Oracle transaction control

2023-10-31 11:17:12  Updated

Start a transaction

Method

The Oracle mode of OceanBase Database provides the following methods to start a transaction:

  • Start a transaction automatically

    If you execute a data manipulation language (DML) statement (excluding SELECT), data control language (DCL) statement, or data definition language (DDL) statement in a session that has no active transactions, a transaction is automatically started by default.

  • Start a transaction manually

    In addition to the methods compatible with Oracle, OceanBase Database allows you to start a transaction manually. The syntax is as follows:

    START TRANSACTION
        [READ ONLY | READ WRITE];
    BEGIN [WORK] ;
    

Execution effect

After a transaction is started, the system initializes the transaction information as specified by the user or based on the default setting.

  1. Set user information.

  2. Set the isolation level.

    The default isolation level of a transaction is READ COMMITTED. You can execute the SET TRANSACTION statement to specify the isolation level.

  3. Set the transaction-level snapshot version for a transaction at the SERIALIZABLE isolation level.

Commit a transaction

The syntax to commit a transaction is as follows:

obclient> COMMIT [WORK];

After you enter the COMMIT statement, changes made by the transaction are committed and the transaction ends.
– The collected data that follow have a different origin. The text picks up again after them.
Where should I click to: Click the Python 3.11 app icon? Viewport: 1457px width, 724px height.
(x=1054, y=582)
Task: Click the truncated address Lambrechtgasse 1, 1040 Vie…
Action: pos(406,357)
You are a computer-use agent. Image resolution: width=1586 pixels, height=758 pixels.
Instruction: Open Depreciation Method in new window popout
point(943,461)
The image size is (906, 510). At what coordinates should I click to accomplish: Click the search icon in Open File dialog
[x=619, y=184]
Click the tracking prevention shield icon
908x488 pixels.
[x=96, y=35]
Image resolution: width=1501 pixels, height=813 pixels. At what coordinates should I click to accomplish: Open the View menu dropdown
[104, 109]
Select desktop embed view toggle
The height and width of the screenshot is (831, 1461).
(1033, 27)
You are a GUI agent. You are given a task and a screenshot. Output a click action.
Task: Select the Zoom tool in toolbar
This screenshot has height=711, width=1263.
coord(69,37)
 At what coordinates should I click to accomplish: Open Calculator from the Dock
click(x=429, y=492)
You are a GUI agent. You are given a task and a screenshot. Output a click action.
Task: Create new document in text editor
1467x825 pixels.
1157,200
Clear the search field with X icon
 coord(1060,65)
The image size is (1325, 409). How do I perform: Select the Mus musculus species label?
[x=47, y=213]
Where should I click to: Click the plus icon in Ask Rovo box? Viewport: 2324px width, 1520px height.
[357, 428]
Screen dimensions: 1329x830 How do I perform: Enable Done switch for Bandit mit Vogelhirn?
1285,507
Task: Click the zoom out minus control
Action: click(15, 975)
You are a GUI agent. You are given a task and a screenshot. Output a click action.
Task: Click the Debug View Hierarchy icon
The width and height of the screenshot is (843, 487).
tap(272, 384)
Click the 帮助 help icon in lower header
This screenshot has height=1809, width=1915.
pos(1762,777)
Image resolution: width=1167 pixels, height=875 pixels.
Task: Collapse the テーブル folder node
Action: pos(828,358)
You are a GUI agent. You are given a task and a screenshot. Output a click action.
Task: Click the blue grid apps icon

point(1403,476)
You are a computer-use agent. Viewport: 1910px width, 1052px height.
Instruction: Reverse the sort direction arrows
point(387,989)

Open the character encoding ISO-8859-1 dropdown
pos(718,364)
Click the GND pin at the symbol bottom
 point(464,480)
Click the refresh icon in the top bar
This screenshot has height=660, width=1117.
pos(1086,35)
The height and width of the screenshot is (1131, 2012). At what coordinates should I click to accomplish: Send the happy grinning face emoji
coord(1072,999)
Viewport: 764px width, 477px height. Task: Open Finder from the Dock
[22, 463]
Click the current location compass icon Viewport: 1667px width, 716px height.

In OceanBase Database, a transaction is typically committed by using the two-phase commit protocol. For more information about two-phase commit, see Two-phase commit.

Roll back a transaction

The syntax to roll back a transaction is as follows:

ROLLBACK [WORK];

After you enter the ROLLBACK statement, changes made by the transaction are cleared and the transaction ends.

The rollback process is described as follows:

  1. Each participant clears its own changes in the MemTable, releases row locks, and then clears the corresponding participant context.

  2. After the context of a participant is cleared, a message is sent to the coordinator. After the coordinator receives messages of all participants, it clears the coordinator context.

Read-only transactions

Optimized read-only transactions

To optimize read-only statements, you are allowed to enter the path for read-only transaction optimizations after executing a SELECT statement when no active transactions exist in the current session. After optimizations, procedures such as creating the transaction context are skipped, and the transaction reads only required information and returns the information to users.

The method to obtain the snapshot time of an optimized read-only transaction is determined by the isolation level of the current session.

Here is an example of an optimized read-only transaction:

SELECT * FROM t1;// Optimize the read-only transaction.
SELECT * FROM t2;// Optimize the read-only transaction.
INSERT INTO t1 VALUES(1);// Start the transaction.

Read-only transactions

The syntax to start a read-only transaction is as follows:

obclient> START TRANSACTION READ ONLY;

A read-only transaction cannot change data and is easier to optimize compared with a read/write transaction. A read-only transaction does not create the transaction context and requires no clearance when rolled back.